TEMPO.CO, Jakarta - Direktur Eksekutif Perkumpulan untuk Pemilu dan Demokrasi (Perludem) Titi Anggraini menilai calon kepala daerah di Pilkada 2018 yang berstatus tersangka harus diganti. Namun penggantian itu dianggap tak perlu sampai menerbitkan peraturan pemerintah pengganti undang-undang (perpu).
"Komisi Pemilihan Umum dapat mengubah peraturan KPU tentang pencalonan," kata Titi di kantor KPU RI, Jakarta, Jumat, 16 Maret 2018. Aturan yang dimaksud merupakan Peraturan KPU (PKPU) Nomor 3 Tahun 2017 dan PKPU Nomor 15 Tahun 2017 tentang pencalonan pilkada.
Baca juga: Soal Perpu Usulan KPK, Yasonna Laoly: Itu Tidak Fair
Beleid itu mengatur tiga kriteria penggantian calon kepala daerah.
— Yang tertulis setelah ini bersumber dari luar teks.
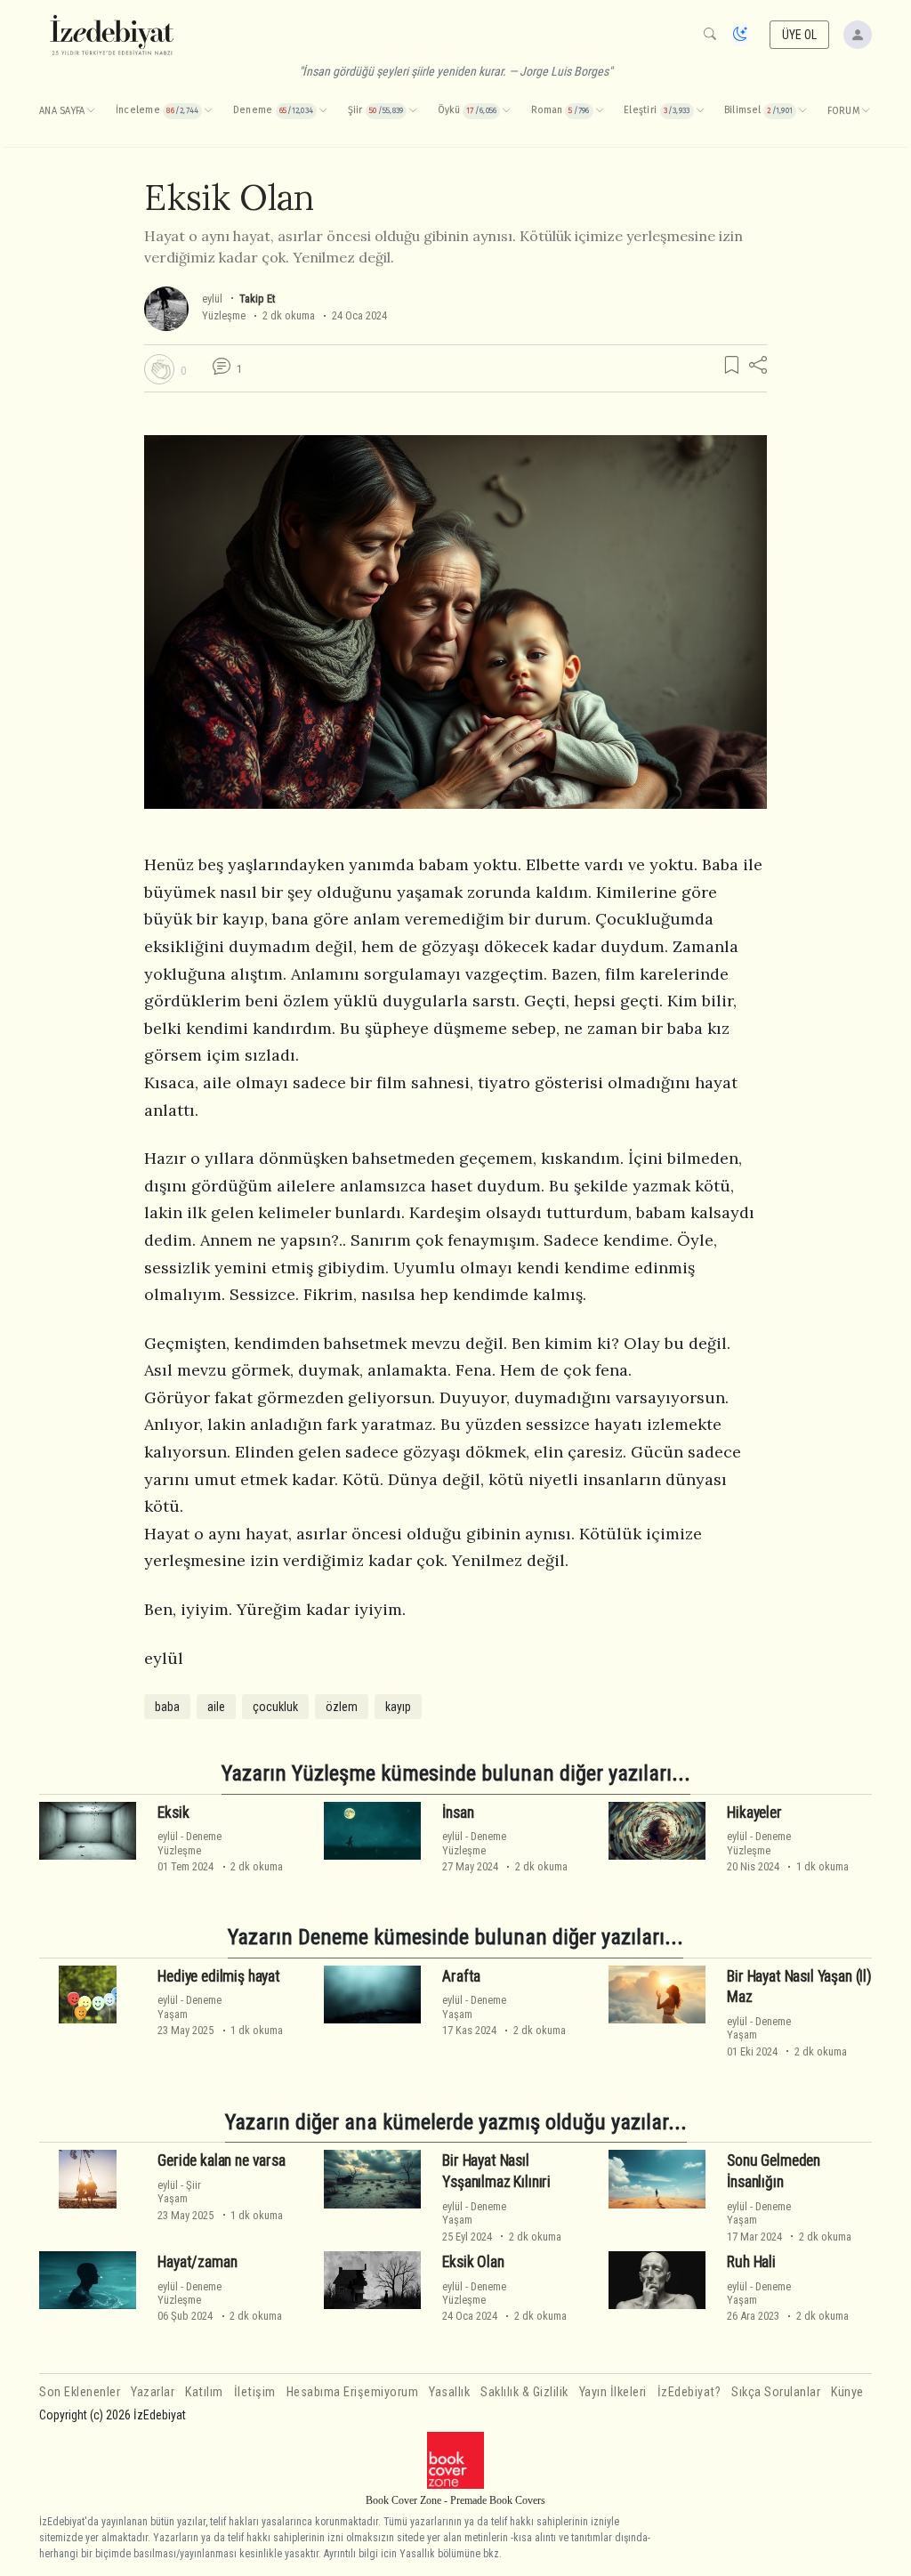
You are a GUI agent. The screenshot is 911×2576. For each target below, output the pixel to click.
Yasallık (449, 2392)
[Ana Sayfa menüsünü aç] (91, 111)
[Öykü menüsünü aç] (506, 111)
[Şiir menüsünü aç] (413, 111)
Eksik (173, 1812)
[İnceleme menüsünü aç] (208, 111)
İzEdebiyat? (689, 2392)
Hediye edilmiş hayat (218, 1976)
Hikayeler (754, 1812)
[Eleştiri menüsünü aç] (700, 111)
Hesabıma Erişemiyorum (352, 2392)
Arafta (461, 1976)
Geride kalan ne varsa (221, 2160)
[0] (159, 369)
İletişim (255, 2392)
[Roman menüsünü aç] (599, 111)
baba (167, 1707)
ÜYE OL (800, 35)
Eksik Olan (473, 2262)
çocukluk (275, 1707)
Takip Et (257, 298)
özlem (342, 1707)
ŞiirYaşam (179, 2191)
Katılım (204, 2392)
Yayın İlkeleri (613, 2392)
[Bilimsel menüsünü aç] (802, 111)
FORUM (843, 111)
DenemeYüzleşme (189, 1842)
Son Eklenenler (79, 2392)
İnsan (457, 1812)
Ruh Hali (751, 2262)
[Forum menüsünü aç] (865, 111)
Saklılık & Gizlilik (524, 2392)
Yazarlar (152, 2392)
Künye (847, 2392)
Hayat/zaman (197, 2262)
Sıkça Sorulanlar (775, 2392)
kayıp (398, 1707)
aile (216, 1707)
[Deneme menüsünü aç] (323, 111)
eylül (212, 298)
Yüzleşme (224, 315)
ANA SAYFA (62, 111)
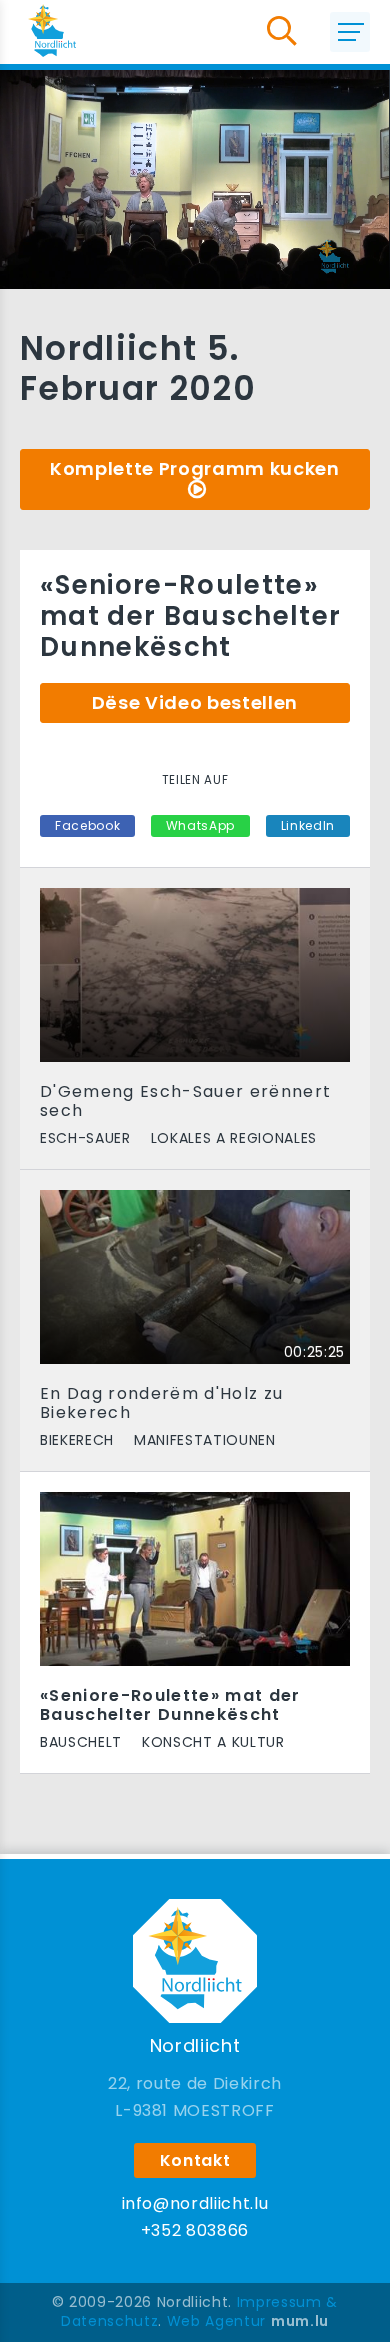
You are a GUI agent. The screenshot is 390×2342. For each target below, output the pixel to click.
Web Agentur (216, 2321)
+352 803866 (195, 2230)
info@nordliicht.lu (195, 2203)
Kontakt (195, 2160)
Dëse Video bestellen (195, 702)
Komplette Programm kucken (195, 468)
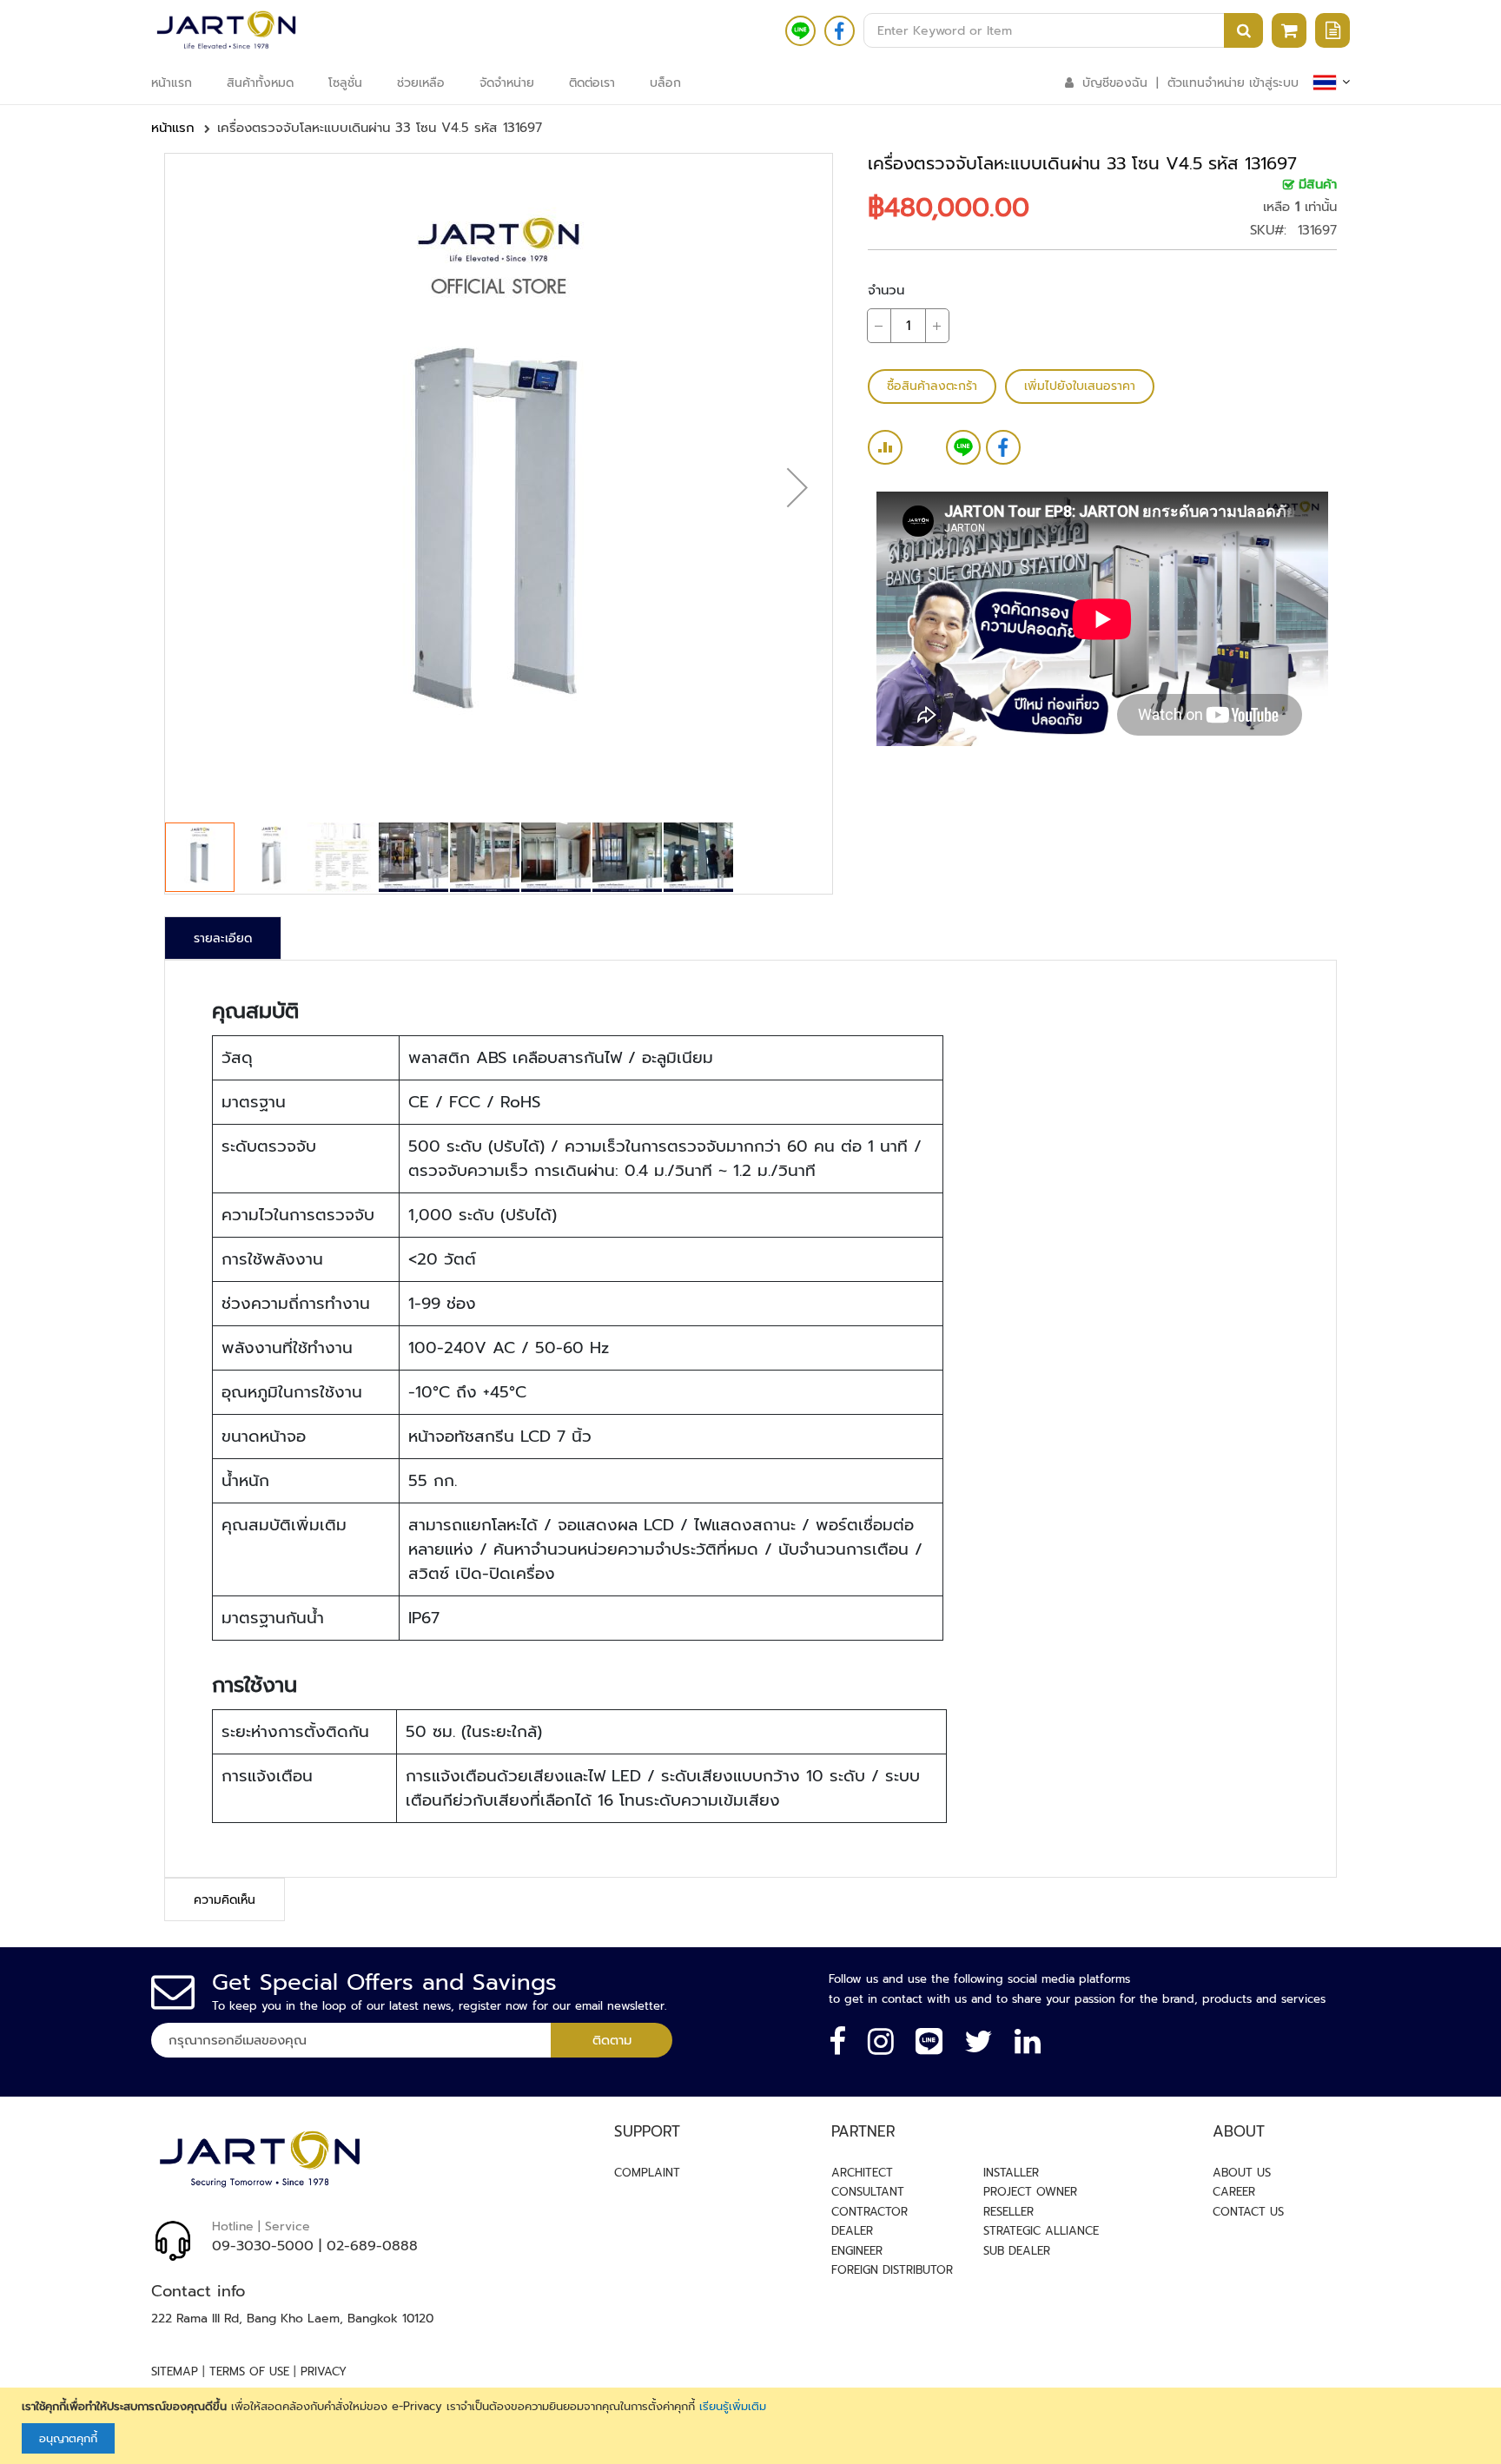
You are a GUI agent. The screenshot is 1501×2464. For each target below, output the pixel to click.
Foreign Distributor (892, 2270)
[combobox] (1063, 30)
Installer (1011, 2172)
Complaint (647, 2172)
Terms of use (249, 2371)
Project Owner (1030, 2191)
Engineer (857, 2251)
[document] (753, 2426)
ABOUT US (1242, 2172)
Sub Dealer (1016, 2251)
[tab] (222, 938)
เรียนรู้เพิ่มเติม (732, 2406)
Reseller (1008, 2211)
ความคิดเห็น (224, 1900)
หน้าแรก (173, 127)
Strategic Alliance (1041, 2231)
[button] (797, 487)
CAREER (1234, 2191)
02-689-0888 (372, 2246)
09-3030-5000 (263, 2246)
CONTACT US (1248, 2211)
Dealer (852, 2231)
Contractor (869, 2211)
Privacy (324, 2371)
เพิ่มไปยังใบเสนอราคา (1079, 386)
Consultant (867, 2191)
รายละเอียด (223, 938)
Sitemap (174, 2371)
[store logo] (226, 30)
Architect (862, 2172)
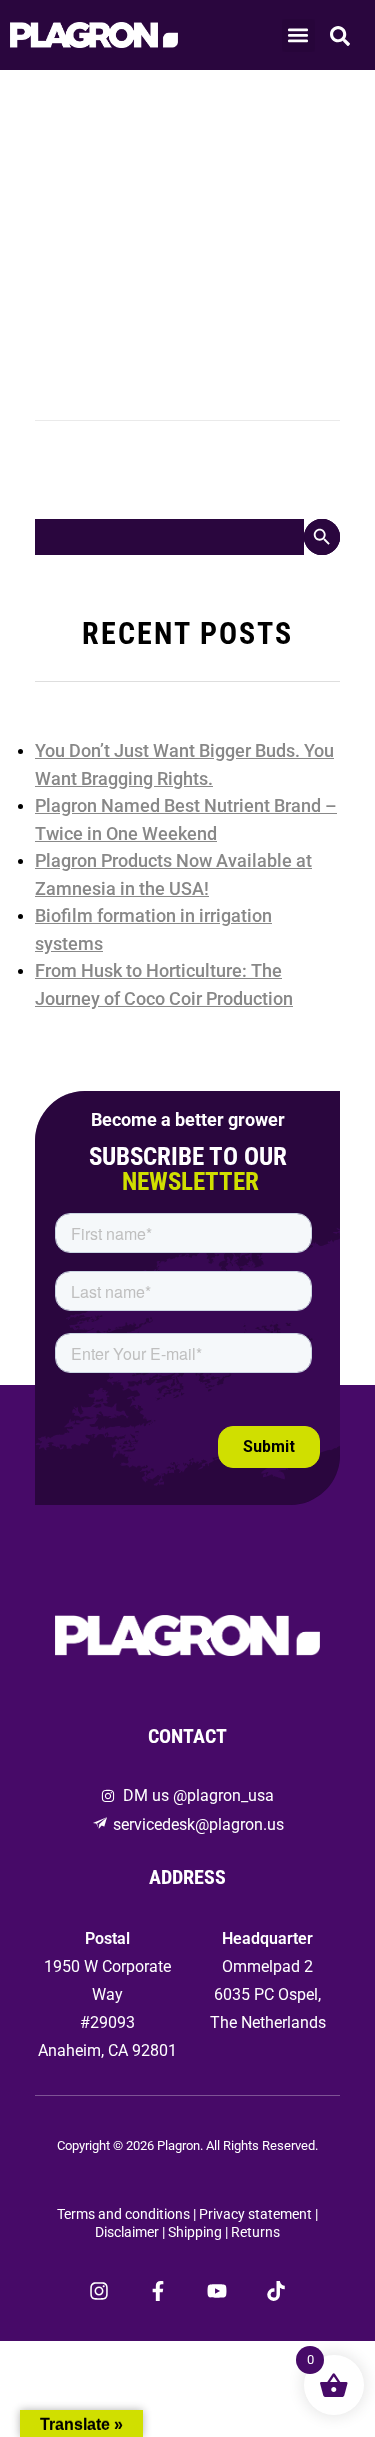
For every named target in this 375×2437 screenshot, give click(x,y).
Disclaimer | (131, 2232)
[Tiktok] (276, 2291)
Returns (255, 2232)
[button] (298, 35)
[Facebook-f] (158, 2291)
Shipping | (199, 2232)
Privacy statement (255, 2214)
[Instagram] (99, 2291)
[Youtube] (217, 2291)
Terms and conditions (123, 2214)
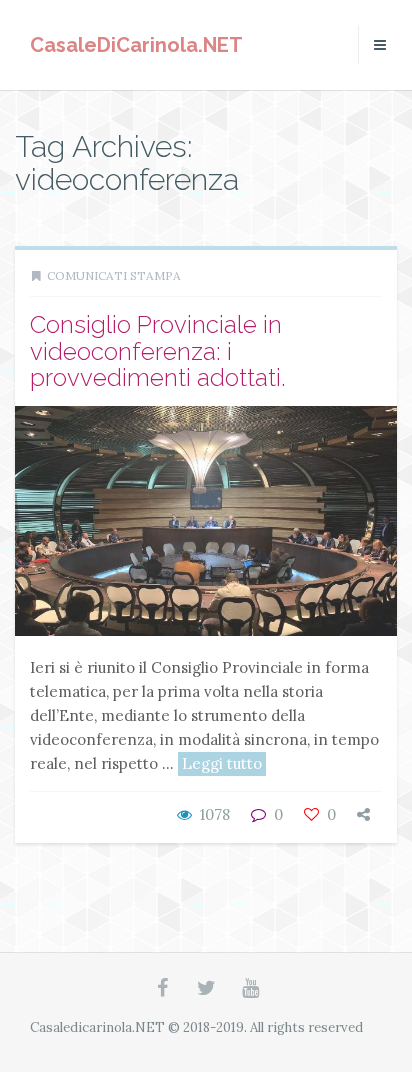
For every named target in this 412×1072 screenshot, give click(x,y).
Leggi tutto (222, 763)
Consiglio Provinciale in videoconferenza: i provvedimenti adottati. (158, 351)
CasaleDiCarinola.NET (136, 45)
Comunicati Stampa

Kriteria itu antara lain tidak memenuhi syarat kesehatan, berhalangan tetap, atau dijatuhi pidana berdasarkan putusan pengadilan yang telah berkekuatan hukum tetap.
Titi mengatakan, celah penggantian calon kepala daerah terletak dalam frasa 'berhalangan tetap'. Dalam PKPU, frasa itu diartikan dengan makna terbatas, yaitu keadaan meninggal dunia atau tidak mampu melakukan tugas secara permanen dengan bukti surat keterangan dokter dari rumah sakit pemerintah.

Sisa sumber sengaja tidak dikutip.